In a press conference on May 13, the Finance Minister announced a package which is being termed as the COVID-19 “Relief” for MSMEs for making MSMEs ‘Aaatm Nirbhar’. These can be summarized as under:
- Rs 3 lakh crore collateral-free loans – 20% of outstanding credit as on February 29, 2020 by Banks/NBFCs with up to Rs 25 crore outstanding credit and Rs 100 crore turnover eligible with 4-year tenor and 12-month moratorium on principal payment. Government to provide credit guarantee cover to lenders.
• Rs 20,000 crore subordinate debt – MSMEs declared NPAs/ those stressed eligible for equity support as subordinate debt. Also Rs 4,000 crore to CGTMSE offering partial credit guarantee banks lending to MSMEs.
- Rs 50,000 crore equity infusion – ‘Fund of Funds’` with corpus of Rs 10,000 crore to give equity based funding to MSMEs having growth potential, also encouraging them to list on stock exchanges.
- MSME definition revised – addressing MSMEs fear of outgrowing in size to receive benefits given by the government to businesses categorized as per the current MSMEs, manufacturing and service MSMEs defined under common metric of mix of investment in plants and machinery or equipment and turnover: investment less than Rs 1 crore and turnover under Rs 5 cr defined micro-units; investment less than Rs 10 crore and turnover under Rs 50 crore defined small businesses, and: investment under Rs 20 crore and turnover less than Rs 100 crore defined medium enterprises.
- Global tenders – global tenders will not be allowed in schemes up to Rs 200 crore by MSMEs to halt unfair competition from foreign companies in government procurement tenders.
- MSME Dues – government and central public sector enterprises to release all pending MSME payments in 45 days.
Given the foundational role MSMEs play in India’s growth and the fact that almost 50 percent of Indian exports are affected by MSMEs, the above package does looks attractive. However, how much of this was worked out after holistic interaction with MSMEs taking into account their ground level problems after sudden impact of the pandemic, if at all is unknown. The package strictly is an effort to ‘sustain’ MSMEs through more loans, with many of them repaying loans already taken to sustain their businesses. Government would do well to examine ground situation of the MSMEs and effect of the package announced so that MSMEs in extreme distress don’t shut shop with adverse effect on our economy.
In addition, news about China having funded 30 Indian startups with a cumulative investment of about $4 billion in startups/MSMEs/small businesses should raise concerns whether these are related to defence production, ancillary to defence industry or otherwise.

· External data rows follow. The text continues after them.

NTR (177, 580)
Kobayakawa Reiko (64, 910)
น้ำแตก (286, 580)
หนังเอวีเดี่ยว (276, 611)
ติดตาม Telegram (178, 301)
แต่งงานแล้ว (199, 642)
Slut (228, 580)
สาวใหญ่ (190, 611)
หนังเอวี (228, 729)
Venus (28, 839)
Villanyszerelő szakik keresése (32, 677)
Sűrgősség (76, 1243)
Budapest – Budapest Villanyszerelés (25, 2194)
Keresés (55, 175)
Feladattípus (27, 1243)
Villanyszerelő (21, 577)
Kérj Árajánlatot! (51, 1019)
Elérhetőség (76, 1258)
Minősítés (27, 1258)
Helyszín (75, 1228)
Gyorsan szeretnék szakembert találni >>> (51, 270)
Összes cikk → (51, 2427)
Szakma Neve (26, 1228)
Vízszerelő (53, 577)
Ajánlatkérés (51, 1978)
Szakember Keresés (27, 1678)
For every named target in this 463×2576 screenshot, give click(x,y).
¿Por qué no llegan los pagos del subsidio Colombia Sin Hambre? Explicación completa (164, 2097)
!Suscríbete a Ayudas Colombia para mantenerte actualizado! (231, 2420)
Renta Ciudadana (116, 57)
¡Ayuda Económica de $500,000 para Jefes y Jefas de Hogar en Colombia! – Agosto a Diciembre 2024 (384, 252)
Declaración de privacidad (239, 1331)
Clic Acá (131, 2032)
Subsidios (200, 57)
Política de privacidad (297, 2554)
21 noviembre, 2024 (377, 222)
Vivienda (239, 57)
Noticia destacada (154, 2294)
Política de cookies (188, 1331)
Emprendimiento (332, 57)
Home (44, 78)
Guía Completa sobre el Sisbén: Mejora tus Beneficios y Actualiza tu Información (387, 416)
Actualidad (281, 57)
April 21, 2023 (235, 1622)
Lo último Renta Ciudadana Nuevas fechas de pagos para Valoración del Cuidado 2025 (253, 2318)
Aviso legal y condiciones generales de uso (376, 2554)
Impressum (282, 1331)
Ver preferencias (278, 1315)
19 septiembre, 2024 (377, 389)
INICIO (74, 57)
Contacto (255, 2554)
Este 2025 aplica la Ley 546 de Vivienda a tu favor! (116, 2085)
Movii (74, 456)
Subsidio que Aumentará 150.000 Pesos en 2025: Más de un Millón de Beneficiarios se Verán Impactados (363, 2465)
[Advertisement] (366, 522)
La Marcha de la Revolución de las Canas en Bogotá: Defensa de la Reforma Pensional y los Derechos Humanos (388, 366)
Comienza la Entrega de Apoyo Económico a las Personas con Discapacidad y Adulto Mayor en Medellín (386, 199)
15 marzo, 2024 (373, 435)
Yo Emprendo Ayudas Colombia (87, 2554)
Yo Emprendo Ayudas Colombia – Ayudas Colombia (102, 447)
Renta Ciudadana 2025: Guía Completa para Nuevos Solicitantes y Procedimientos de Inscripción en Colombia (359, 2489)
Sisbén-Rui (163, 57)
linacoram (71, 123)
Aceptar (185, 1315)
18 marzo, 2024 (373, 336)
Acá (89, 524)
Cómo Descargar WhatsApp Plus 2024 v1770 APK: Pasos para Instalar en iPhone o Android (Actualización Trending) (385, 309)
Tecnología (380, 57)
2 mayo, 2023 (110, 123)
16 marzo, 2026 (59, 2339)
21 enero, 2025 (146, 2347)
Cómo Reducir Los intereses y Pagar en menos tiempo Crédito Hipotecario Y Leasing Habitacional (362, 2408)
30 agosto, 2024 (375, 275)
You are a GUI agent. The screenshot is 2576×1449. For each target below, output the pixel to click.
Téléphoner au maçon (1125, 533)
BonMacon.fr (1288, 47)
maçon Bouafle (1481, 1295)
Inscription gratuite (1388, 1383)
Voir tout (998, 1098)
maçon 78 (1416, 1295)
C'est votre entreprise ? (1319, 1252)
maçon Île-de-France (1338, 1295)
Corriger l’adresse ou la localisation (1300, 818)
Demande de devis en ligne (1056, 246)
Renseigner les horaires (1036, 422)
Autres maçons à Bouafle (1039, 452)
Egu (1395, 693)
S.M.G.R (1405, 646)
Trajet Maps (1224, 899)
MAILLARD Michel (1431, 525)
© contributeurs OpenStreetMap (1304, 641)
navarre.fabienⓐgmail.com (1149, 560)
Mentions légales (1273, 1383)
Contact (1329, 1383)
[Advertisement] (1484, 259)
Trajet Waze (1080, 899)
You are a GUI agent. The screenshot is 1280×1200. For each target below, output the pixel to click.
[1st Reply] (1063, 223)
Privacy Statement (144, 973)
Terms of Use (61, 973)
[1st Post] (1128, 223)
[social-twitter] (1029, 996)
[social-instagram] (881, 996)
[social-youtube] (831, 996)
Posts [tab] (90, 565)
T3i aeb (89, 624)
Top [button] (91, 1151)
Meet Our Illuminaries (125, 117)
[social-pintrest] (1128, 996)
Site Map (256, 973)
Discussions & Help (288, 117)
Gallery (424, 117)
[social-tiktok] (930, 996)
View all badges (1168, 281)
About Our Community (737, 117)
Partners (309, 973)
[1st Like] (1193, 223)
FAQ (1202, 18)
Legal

China does not invest money without ulterior motives, which has been more than proved globally. Disallowing global tenders in schemes up to Rs 200 crore in government procurement tenders is good, but this backdoor entry by China through investments in industry, especially in critical sectors like telecommunications, data, artificial intelligence (AI) and robotics must be effectively sealed off.
Finally, it would be prudent for the government to give special attention to MESMEs engaged in AI, robotics, biometrics, telecommunications, mobile platforms, data etc. We must take a cue from the rapid advances made by China in the abovementioned spheres, as also advanced human-computer interaction, video surveillance, automatic indexing of images, video database, access control, surveillance facial recognition and the like.